TEXT FOR ANALYSIS -
○ ○ ○ ○ ○
Surveys in the UK reveal that nearly 3 in every 10 teenagers suffer from severe acne and require treatment to prevent scarring.
Acne is a skin disorder resulting from inflammation of skin glands and hair follicles. It is characterised by the appearance of pimples mostly on the face, back and chest. It occurs with equally among both men and women, and is most intense in teenagers around 17 years of age.
Common Causes of Acne
Acne is caused by an increased level of specific hormones (androgens) usually during puberty. Because of higher hormone levels, the sebaceous glands in the hair follicles produce excessive sebum (oil), and there is greater turnover of skin cells lining the follicles.
Normally sebum helps to remove dead cells from hair follicles. It also spreads over the skin to lubricate and protect it. When too much sebum is produced, and the extra cells clump together, the resultant plug (comedo) blocks the opening of the hair follicles.
○ ○ ○ ○ ○
THE DATA -
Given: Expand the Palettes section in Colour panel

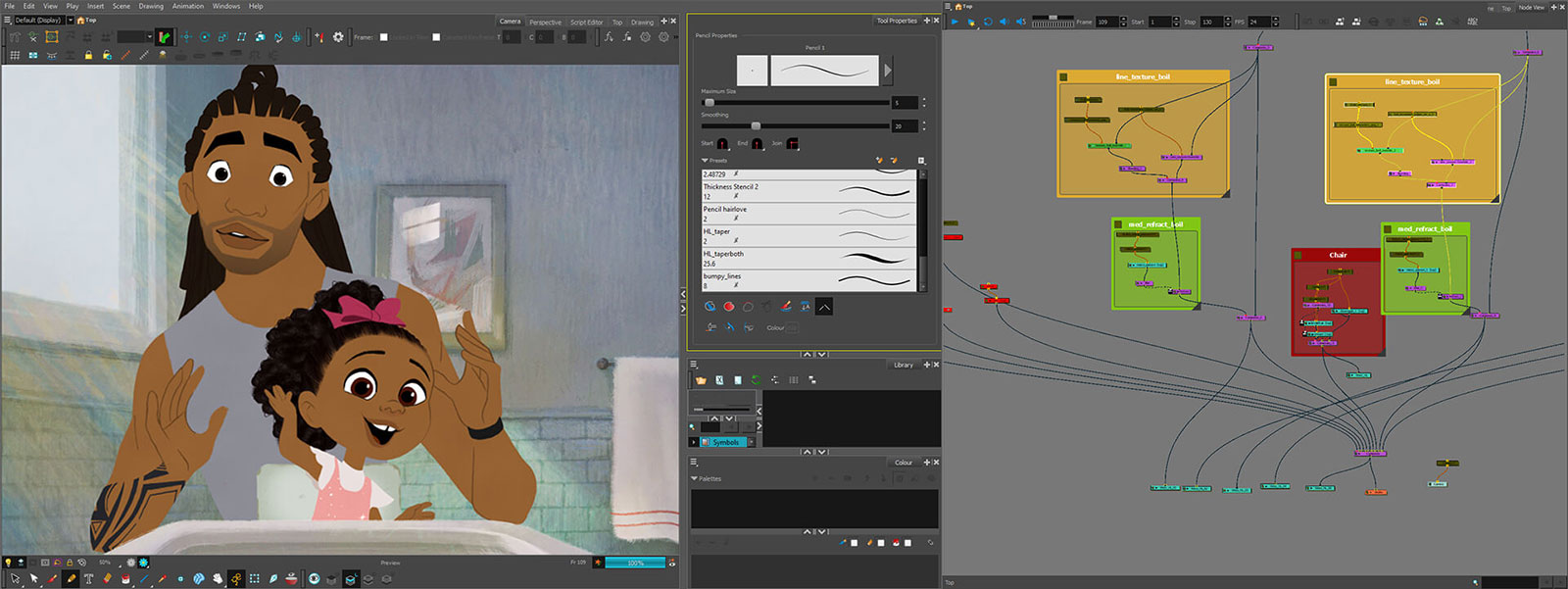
○ ○ ○ ○ ○
TASKS TO PERFORM -
- 1) In the acne text, what is the plug that blocks the opening of the hair follicles called?
- 2) Summarize the acne text in two sentences.
- 3) Carry on the acne text from its last sentence.

ANSWERS BY ITEM NUMBER -
- 1) A comedo.

- 2) Acne is a skin disorder caused by inflammation of skin glands and hair follicles, marked by pimples mostly on the face, back and chest, and UK surveys show nearly 3 in 10 teenagers have severe acne needing treatment to prevent scarring. Higher androgen levels, usually during puberty, make the sebaceous glands produce excess sebum and speed the turnover of skin cells lining the follicles, so the extra sebum and clumped cells form a plug (comedo) that blocks the follicle opening.

- 3)
The blockages lead to mild forms of acne and blackheads. Pimples, pustules, nodules and deep cysts are more severe forms of acne involving follicle wall breakdown, inflammation, redness and puss. Deeper skin layers are affected and pain and scarring can result
Main Symptoms of Acne
Acne may be classified as inflammatory or non-inflammatory and may appear in one of several forms, ranging from whiteheads to pus-filled cysts. People with inflamed acne may suffer skin damage and scarring so it's worth treating as soon as possible. Bacterial inflammation causes redness, swelling and pain in the affected areas.
Common Acne Treatments
A wide range of effective treatments are available for the treatment of acne. They come in two forms; topical treatments (applied to the skin) and oral medicines (taken by mouth). While mild acne usually responds to self-care measures and topical treatments, more severe cases may require prescription drugs. Although several treatment options are available, treatment in the more severe cases may need to be continued for at least 6-8 weeks before results are visible.
The right treatment can reduce the risk that your skin will be damaged or scarred from acne. Treatment products work by removing follicle plugs and opening blocked pores, removing excess grease and bacteria, and reducing inflammation - the factors that lead to the development of acne.
Talk to your doctor or pharmacist about the best treatment for you. More on acne treatments.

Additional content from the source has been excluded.